Problem:
The result should be the lines from the one holding "Task: Expand the 그린데이 menu chevron" to the end of the records below, repeated exactly. No pictures.

[Collected data]
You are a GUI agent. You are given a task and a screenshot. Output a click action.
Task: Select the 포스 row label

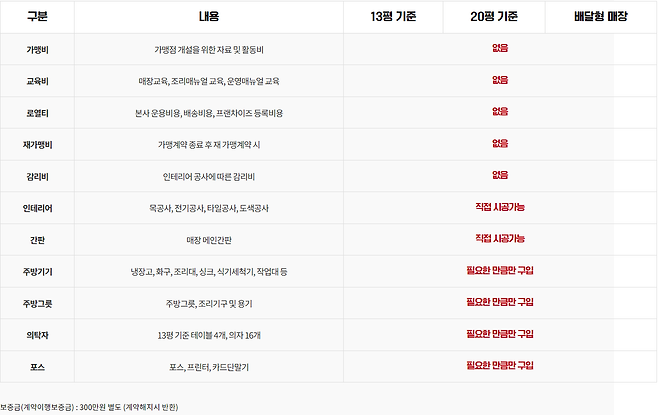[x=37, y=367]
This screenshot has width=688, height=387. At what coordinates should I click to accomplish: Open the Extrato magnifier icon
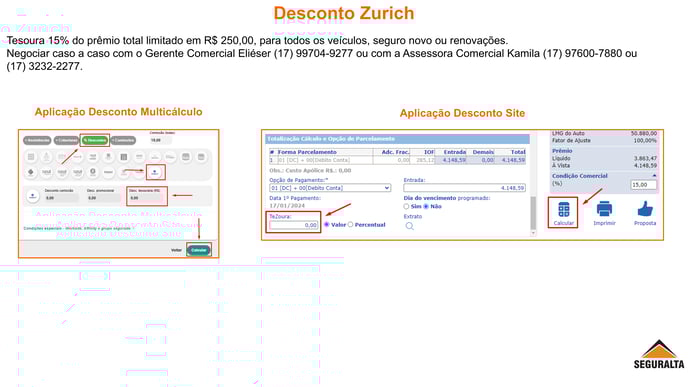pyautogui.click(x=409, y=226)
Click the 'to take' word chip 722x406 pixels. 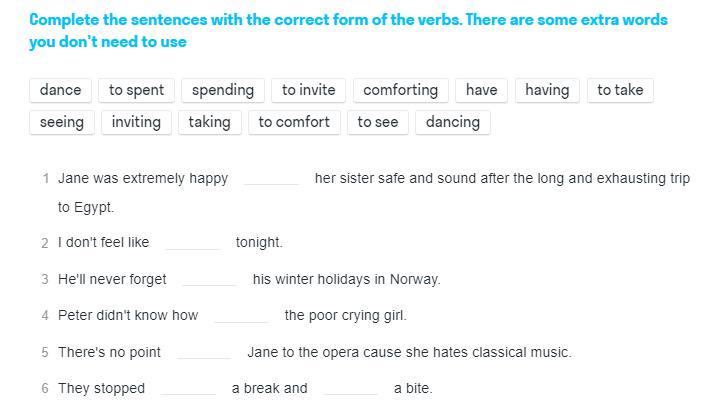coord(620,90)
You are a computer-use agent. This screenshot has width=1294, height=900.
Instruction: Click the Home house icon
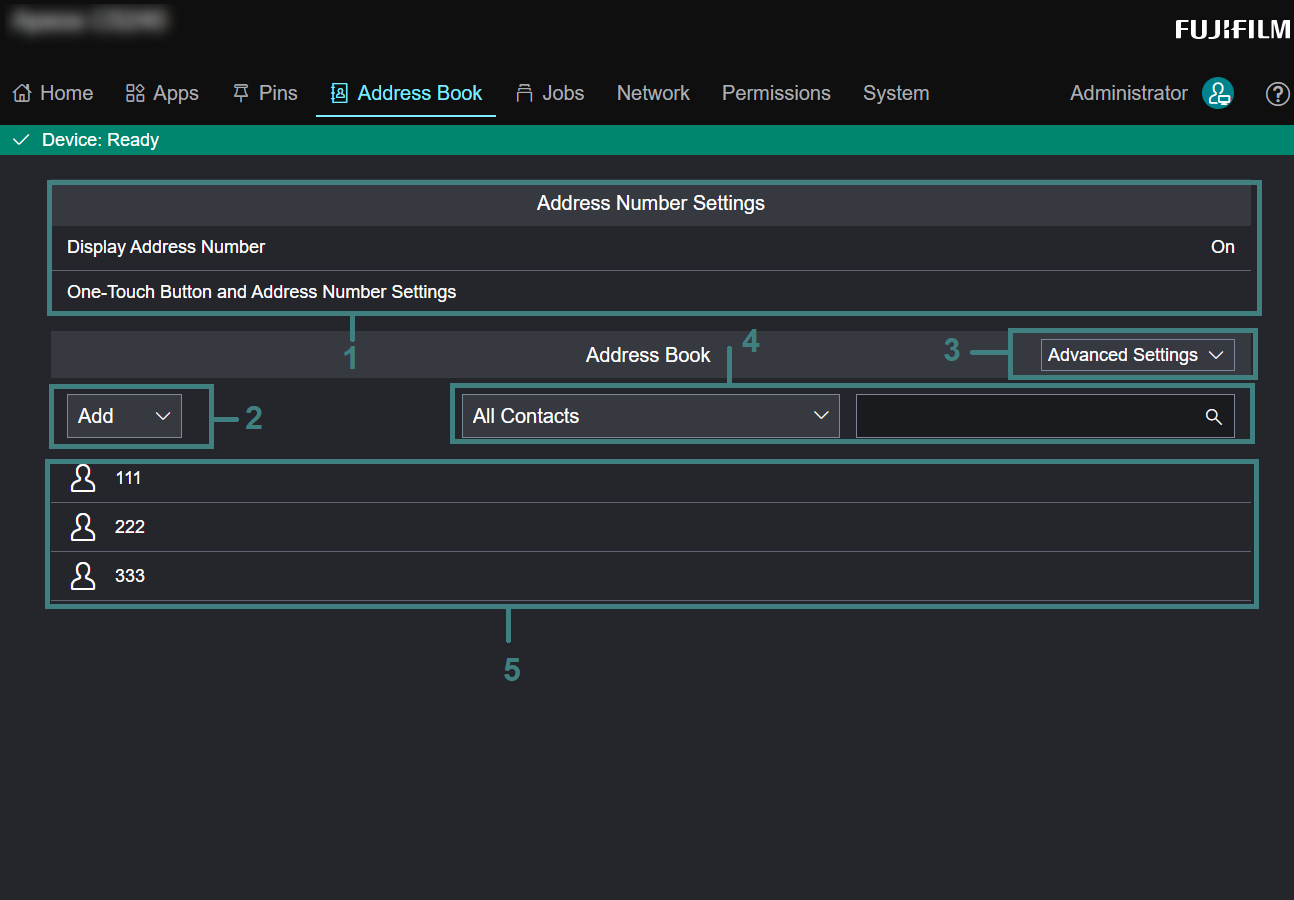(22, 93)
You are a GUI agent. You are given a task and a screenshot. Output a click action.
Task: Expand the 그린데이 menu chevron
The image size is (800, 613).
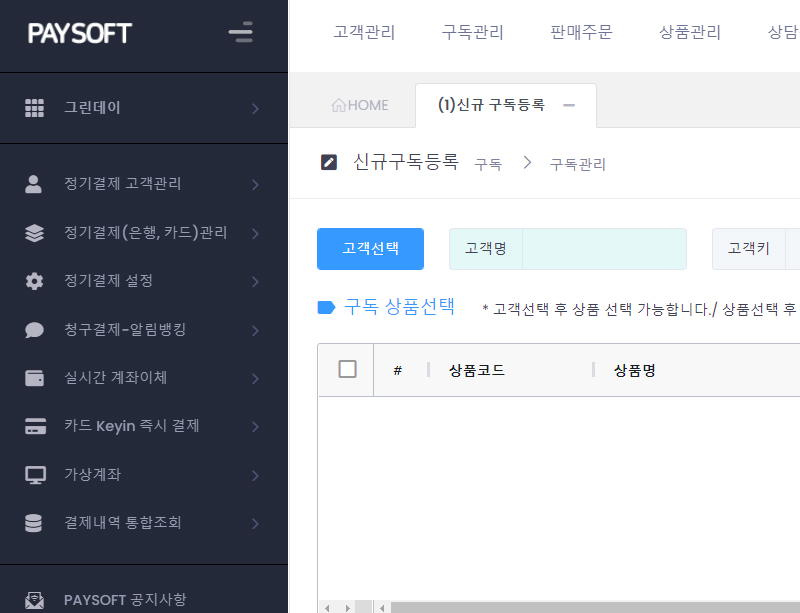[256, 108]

Answer section:
Task: Expand the 그린데이 menu chevron
The image size is (800, 613).
[256, 108]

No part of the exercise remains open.